風洞のおこり

原文

風洞(ふとう)という地名の起りは、このあたり身馴川(現在の小山川)一帯を荒し廻っていた大蛇が、川の入江近くの洞穴に隠れ住んで、呼吸する息が風となって「ゴウー、ゴウー。」と嵐のような音をたてる不気味さから、「風洞(かざあな)へ寄るとおっかねえぞ。」と言ったことからはじまり、風洞(穴・かざあな)がいつの間にか風洞(ふとう)と呼ばれるようになったと言われています。

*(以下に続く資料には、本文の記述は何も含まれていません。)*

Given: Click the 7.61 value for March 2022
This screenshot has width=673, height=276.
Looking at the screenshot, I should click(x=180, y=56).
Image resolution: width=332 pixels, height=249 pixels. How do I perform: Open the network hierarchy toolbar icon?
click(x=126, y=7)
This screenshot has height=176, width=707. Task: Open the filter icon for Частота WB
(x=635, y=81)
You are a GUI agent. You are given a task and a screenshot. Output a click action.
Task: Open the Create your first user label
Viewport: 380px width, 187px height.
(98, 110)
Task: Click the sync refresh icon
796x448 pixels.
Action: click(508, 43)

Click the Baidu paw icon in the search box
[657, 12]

この洞穴を住家としていた大蛇は、女子供を食うことが大好きで、家畜でも子や雌をねらって餌食とし、収穫の秋になると十条沼のまわりに上州から来た人達が開拓した水田地帯の稲を喰い荒し、悪蛇の主だと恐れられていたと伝えられています。

この話が時の平城天皇(八〇六年)の耳に入り、すぐこの悪蛇を退治せよと坂上田村麿呂将軍に命令が出たと伝えられているのですから大事件だったのでしょう。

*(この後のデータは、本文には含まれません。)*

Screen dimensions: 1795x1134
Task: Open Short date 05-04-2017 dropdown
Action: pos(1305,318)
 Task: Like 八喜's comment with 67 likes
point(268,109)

将軍は早速この地方に来てみると、被害は大きく人心は動揺し将軍が話しかけても大蛇の化身だと逃げ出す始末で、なにも教えてくれません。止むなく風洞には直接手を下さず、十条沼周辺の古都、新井、小茂田、十条、沼上五村にこの村人達の産生神を、赤城明神に向って北向に末社として五社を祀り安心させ、また身馴川の渕に八つの薬師様を安置したほか数多くの神仏を祀ってから、退治の準に入りました。

悪蛇に立ち向うのにはそれだけでは自信がないので、田村麿呂は守り本尊の大日如来に祈願して、十二天神の応援を戴くこととなり千草踏み分け秋の山に登り現在の十二天山に昼夜穀物火物を断って護摩修業を行い、十二天神の加護により大悪蛇退治に併せて、これより先この地方に五十六億七万八千年の後まで悪蛇悪霊退散したまえと祈り続けた満願の日、共に苦行を続けて来た高僧に霊示があって、その頃すでに江の浜と呼んでいた処に、

「神の大木がある、その木は神の心を伝える木であるから将軍の思いのままを申し上げるように。」

とのこと、道なき秋山を尚神仏の加護を祈りながらおりて川をへだてた柳の大木に将軍は、

「我はこのあたりに住む悪蛇を退治して民の災難を救わんと、天子の命により参りし田村麿呂である。もし三十七日の護摩修業をきこしめさば速かに彼の木に花を咲かせたまえ、もしこの願いかなわぬ時はただちに切り倒し薪となさん。」

と虚空に叫べば有り難き事か、恐ろしき事か、大空にわかに暗夜のようになって、天地は震動し、樹木は騒然となったそうですが、やがて静かになると明るくなって来て不思議や不思議、柳の大木が桜の大樹となり花が満開に咲いたといういのです。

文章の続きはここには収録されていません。